_Provided passage_
+ + + +
Ten years ago, globalization seemed unstoppable. Today, the picture looks very different. Even Coca-Cola, widely seen as a standard-bearer of global business, has had its doubts about an idea it once took for granted. It was a Coke CEO, the late Roberto Goizueta, who declared in 1996: "The labels 'international' and 'domestic' no longer apply." His globalization program, often summarized under the tagline "think global, act global," had included an unprecedented amount of standardization. By the time he passed away in 1997, Coca-Cola derived 67 percent of its revenues and 77 percent of its profits from outside North America.
But Goizueta's strategy soon ran into trouble, due in large part to the Asian currency crisis. By the end of 1999, when Douglas Daft took the reins, earnings had slumped, and Coke's stock had lost nearly one-third of its peak market value—a loss of about $70 billion. Daft's solution was an aggressive shift in the opposite direction. On taking over, he avowed, "The world in which we operate has changed dramatically, and we must change to succeed. No one drinks globally. Local people get thirsty and buy a locally made Coke."
Unfortunately, "local" didn't seem to be any better a description of Coke's market space than "global." On March 7, 2002, the Asian Wall Street Journal announced: "After two years of lackluster sales the "think local, act local" mantra is gone. Oversight over marketing is returning to Atlanta."
If the business climate can force Coke, which historically was (and is) more profitable internationally than domestically, to seesaw back and forth on globalization in this way, think of the pressures on the typical large company, for which international business is usually much less profitable than domestic business.
Why is globalization proving so hard to get right? The answer is related in part to how companies frame their globalization strategies. In many if not most cases, companies see globalization as a matter of taking a superior (by assumption) business model and extending it geographically, with necessary modifications, to maximize the firm's economies of scale. From this perspective, the key strategic challenge is simply to determine how much to adapt the business model—how much to standardize from country to country versus how much to localize to respond to local differences. Recently, as at Coke, many companies have moved toward more localization and less standardization. But no matter how they balance localization and standardization, all companies that view global strategy in this way focus on similarities across countries, and the potential for the scale economies that such commonalities unlock, as their primary source of added value. Differences from country to country, in contrast, are viewed as obstacles that need to be overcome.
It's possible to apply different strategies to different elements of a business.
+ + + +
_Provided material_
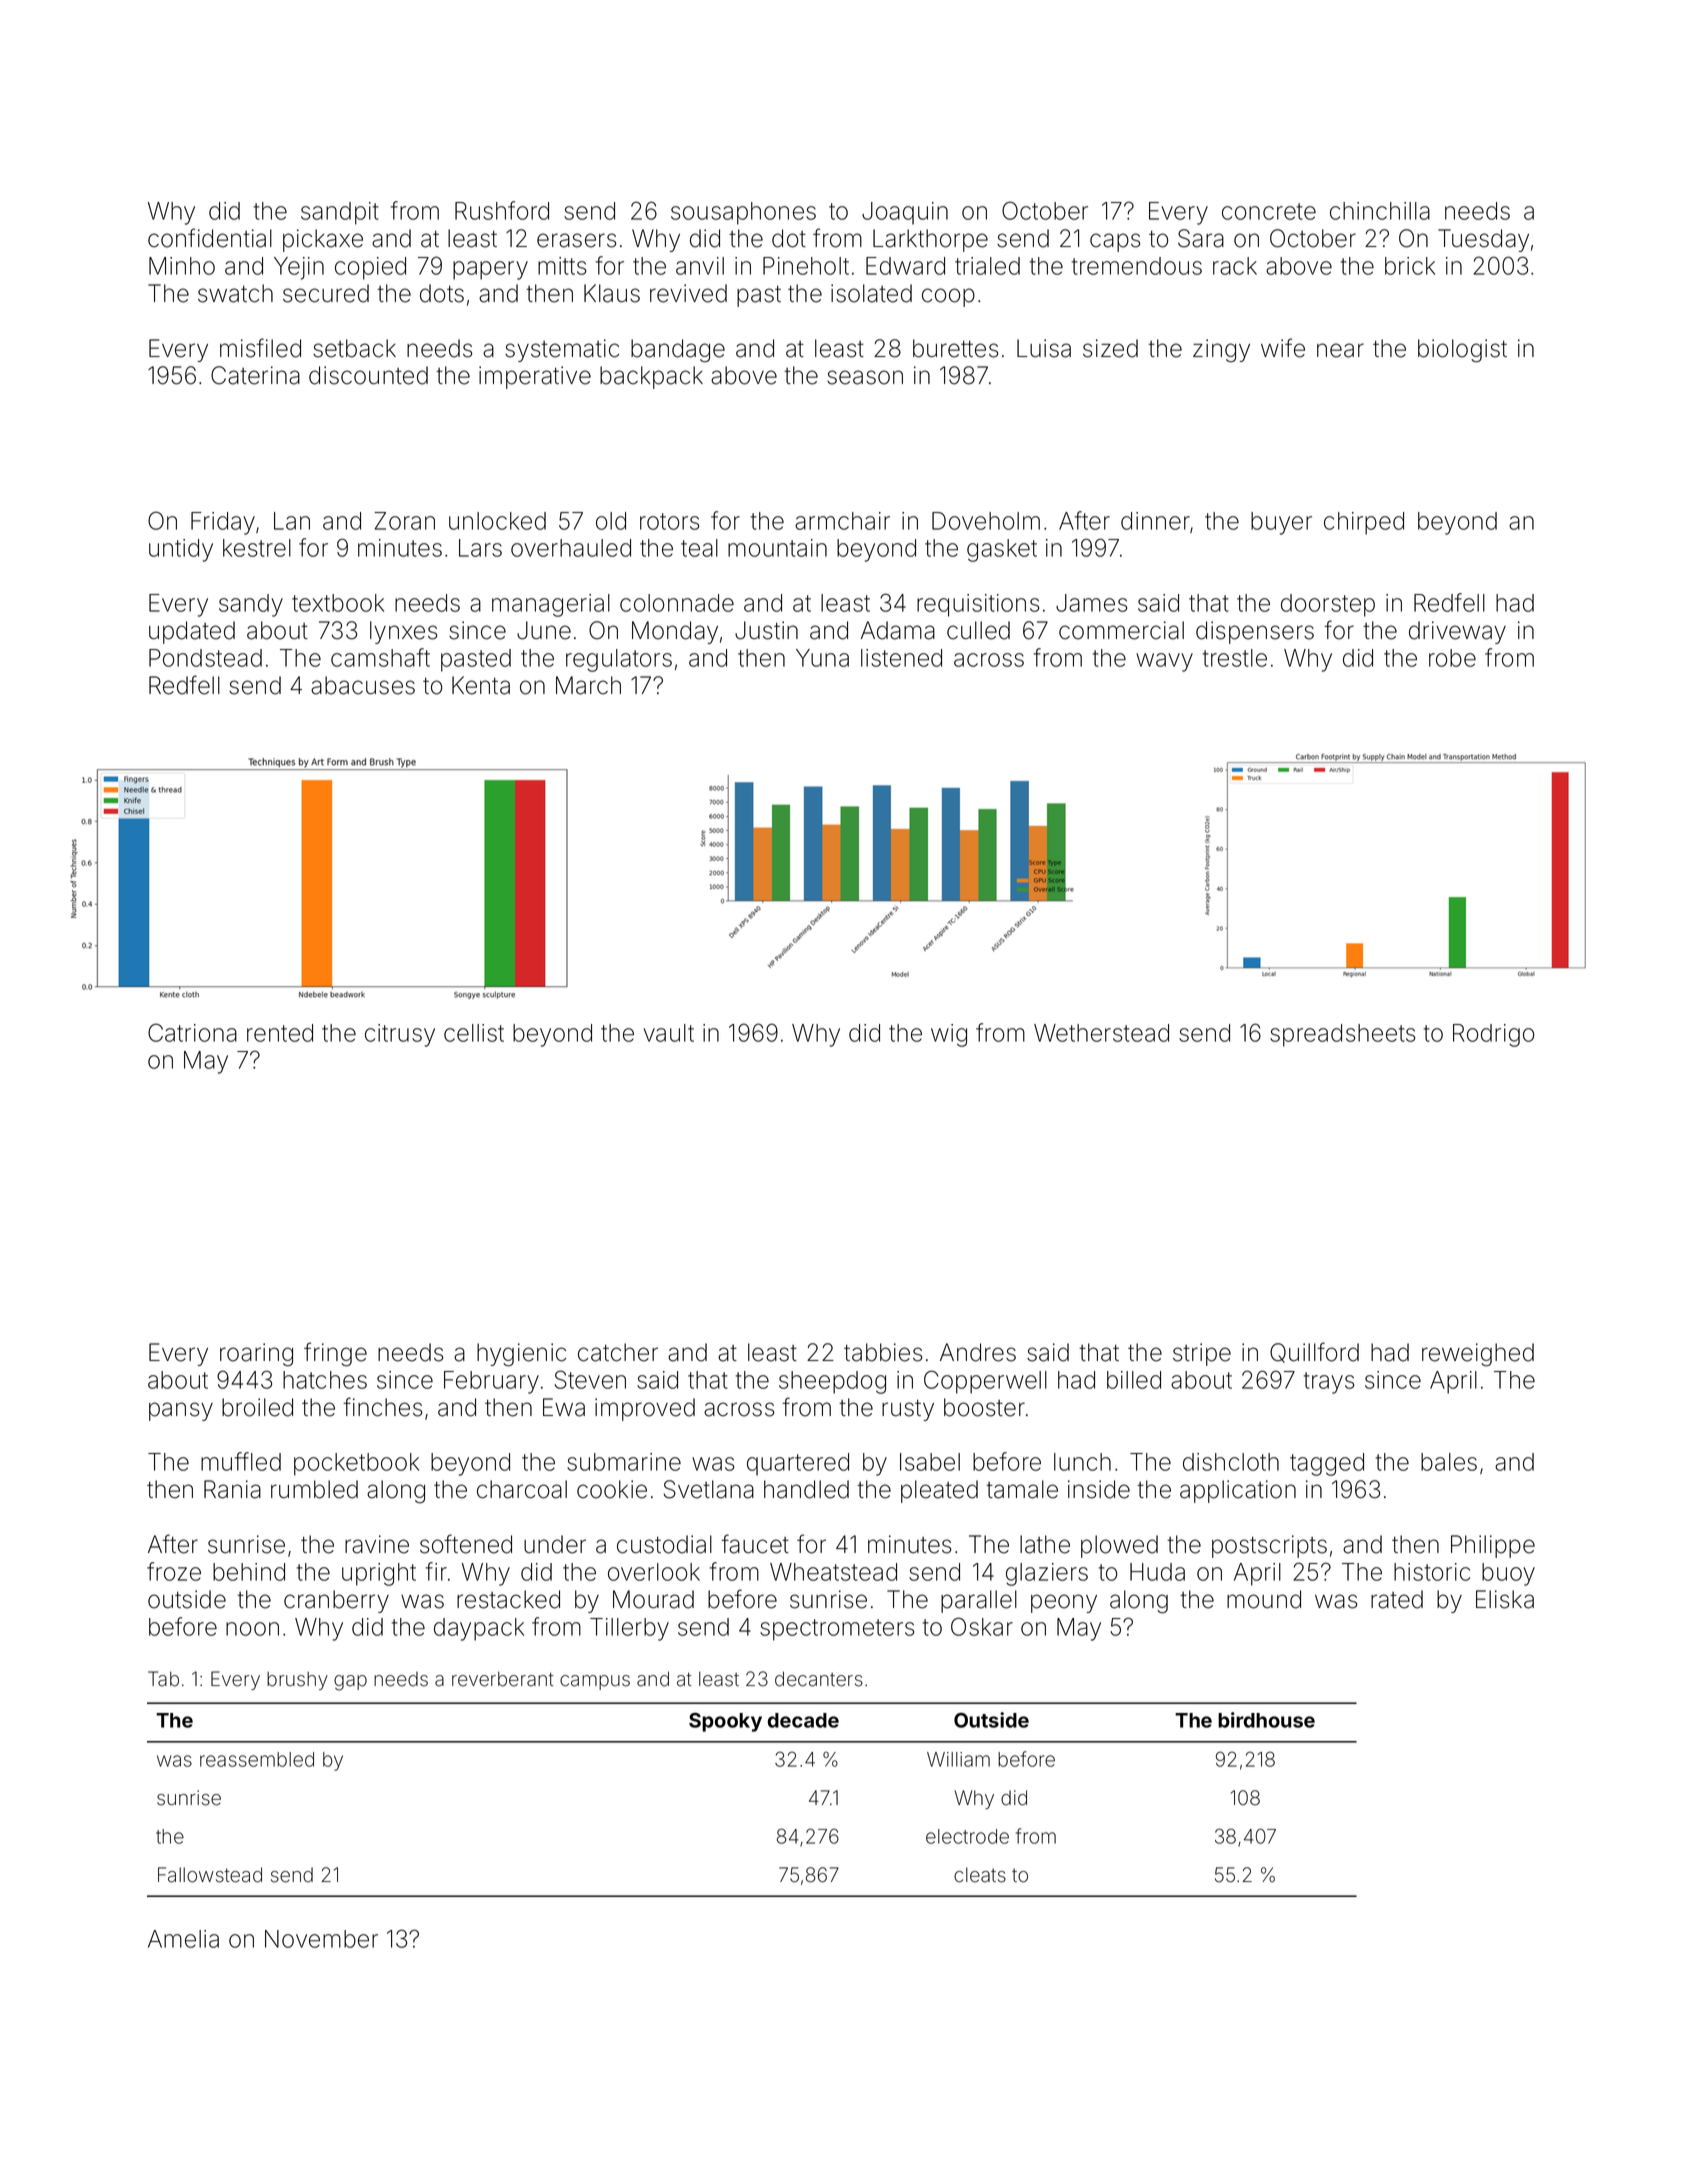 The width and height of the image is (1683, 2178). What do you see at coordinates (183, 1939) in the image?
I see `Amelia` at bounding box center [183, 1939].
+ + + +
_Direction 1_
In two sentences, sum up the passage on Coca-Cola and globalization.
_Direction 2_
Reproduce word for word the part of the passage on Coca-Cola and globalization from "If the business" to "than domestic business.".

_Exercise response 1_
Coca-Cola moved from Roberto Goizueta's highly standardized "think global, act global" program to Douglas Daft's "think local, act local" approach after earnings slumped, then brought marketing oversight back to Atlanta after two years of lackluster sales. Globalization is hard to get right partly because most companies treat it as extending a business model geographically, focusing on similarities across countries for scale economies and viewing differences as obstacles to overcome.

_Exercise response 2_
If the business climate can force Coke, which historically was (and is) more profitable internationally than domestically, to seesaw back and forth on globalization in this way, think of the pressures on the typical large company, for which international business is usually much less profitable than domestic business.